Text zur Analyse:
····················
Bereits zu Beginn der Corona-Pandemie waren einige Gurgellösungen in den Fokus geraten. Im Laufe der Zeit sind verschiedene Produkte und Wirkstoffe getestet worden. Nun kommt eine weitere Substanz hinzu: Das Antiseptikum Cetylpyridiniumchlorid (CPC) konnte in präklinischen Studien vielversprechende Effekte zeigen und die Infektiosität von Sars-CoV-2 senken. Nun soll auch die Wirksamkeit am Menschen erprobt werden.

Die Vorbeugung einer Covid-Infektion stellt noch immer einen wesentlichen Baustein der Pandemie-Eindämmung dar. Verschiedene Mundspül- und Gurgellösungen wurden diesbezüglich bereits untersucht. Das spanische Forschungszentrum „IrsiCaixa“ hat nun gemeinsam mit Forschern des Dentaid Research Centers die Substanz CPC unter die Lupe genommen – das Antiseptikum verfügt demnach auch über antivirale Eigenschaften.

Wirksamkeitsstudien am Menschen geplant

In einem Experiment konnte der Wirkstoff die Infektiosität von Sars-CoV-2 um das bis zu 1000-Fache reduzieren. Der nächste Schritt soll eine Wirksamkeitsstudie zum Nachweis dieser Eigenschaft am Menschen sein. Dabei soll die Menge an infektiösen Viren bei Personen mit Covid-19 vor und nach der Anwendung der Mundspülung ermittelt werden. Die Untersuchung wird von der Stiftung Fight Aids and Infectious Diseases (FLS) geleitet.

Der Nachweis der antiviralen Wirkung von CPC am Menschen „werde entscheidend dazu beitragen, die Übertragung von Sars-CoV-2 in allen Regionen der Welt zu reduzieren“, schreibt der Hersteller Dentaid, der mit „Vitis CPC protect“ ein entsprechendes Produkt auf dem Markt hat. Denn solche Mundspüllösungen seien nicht nicht nur preiswert, sondern auch einfach zu distribuieren und zu lagern.
····················
Bereitgestellte Daten:
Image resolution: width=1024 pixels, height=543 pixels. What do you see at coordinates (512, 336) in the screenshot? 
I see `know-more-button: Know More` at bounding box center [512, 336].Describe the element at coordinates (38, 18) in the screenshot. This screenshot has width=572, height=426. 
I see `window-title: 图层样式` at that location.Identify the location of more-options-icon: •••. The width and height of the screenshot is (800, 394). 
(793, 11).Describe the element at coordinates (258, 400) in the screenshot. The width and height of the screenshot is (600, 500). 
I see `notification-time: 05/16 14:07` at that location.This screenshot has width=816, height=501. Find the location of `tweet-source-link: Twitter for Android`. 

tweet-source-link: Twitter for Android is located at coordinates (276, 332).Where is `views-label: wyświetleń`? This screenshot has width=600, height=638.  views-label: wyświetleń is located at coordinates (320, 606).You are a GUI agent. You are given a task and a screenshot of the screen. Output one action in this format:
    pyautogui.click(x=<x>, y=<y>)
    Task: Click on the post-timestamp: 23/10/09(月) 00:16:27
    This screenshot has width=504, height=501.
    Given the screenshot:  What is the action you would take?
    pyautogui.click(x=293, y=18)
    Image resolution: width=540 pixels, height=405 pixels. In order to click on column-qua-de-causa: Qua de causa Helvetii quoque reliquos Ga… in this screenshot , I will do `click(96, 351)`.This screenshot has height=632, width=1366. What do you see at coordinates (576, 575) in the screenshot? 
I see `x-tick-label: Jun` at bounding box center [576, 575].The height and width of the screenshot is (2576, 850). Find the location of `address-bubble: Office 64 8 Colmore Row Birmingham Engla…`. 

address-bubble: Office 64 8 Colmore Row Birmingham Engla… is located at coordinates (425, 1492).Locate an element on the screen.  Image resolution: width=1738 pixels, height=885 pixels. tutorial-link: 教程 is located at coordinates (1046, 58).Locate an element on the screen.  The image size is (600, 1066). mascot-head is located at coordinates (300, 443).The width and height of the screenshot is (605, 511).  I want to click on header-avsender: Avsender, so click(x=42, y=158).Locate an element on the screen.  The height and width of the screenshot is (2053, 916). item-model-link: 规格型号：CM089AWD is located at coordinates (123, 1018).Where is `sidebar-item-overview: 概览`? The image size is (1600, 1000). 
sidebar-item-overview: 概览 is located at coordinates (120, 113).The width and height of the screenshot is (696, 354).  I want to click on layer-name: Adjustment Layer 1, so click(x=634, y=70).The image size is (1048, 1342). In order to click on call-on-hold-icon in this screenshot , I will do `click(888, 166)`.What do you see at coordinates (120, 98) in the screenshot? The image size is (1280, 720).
····················
Ihre Aufgabe:
Entnehmen Sie dem Text über Cetylpyridiniumchlorid gegen Sars-CoV-2 die Passage von „In einem Experiment“ bis einschließlich „und zu lagern.“, wörtlich und unverändert.

Lösung:
In einem Experiment konnte der Wirkstoff die Infektiosität von Sars-CoV-2 um das bis zu 1000-Fache reduzieren. Der nächste Schritt soll eine Wirksamkeitsstudie zum Nachweis dieser Eigenschaft am Menschen sein. Dabei soll die Menge an infektiösen Viren bei Personen mit Covid-19 vor und nach der Anwendung der Mundspülung ermittelt werden. Die Untersuchung wird von der Stiftung Fight Aids and Infectious Diseases (FLS) geleitet.

Der Nachweis der antiviralen Wirkung von CPC am Menschen „werde entscheidend dazu beitragen, die Übertragung von Sars-CoV-2 in allen Regionen der Welt zu reduzieren“, schreibt der Hersteller Dentaid, der mit „Vitis CPC protect“ ein entsprechendes Produkt auf dem Markt hat. Denn solche Mundspüllösungen seien nicht nicht nur preiswert, sondern auch einfach zu distribuieren und zu lagern.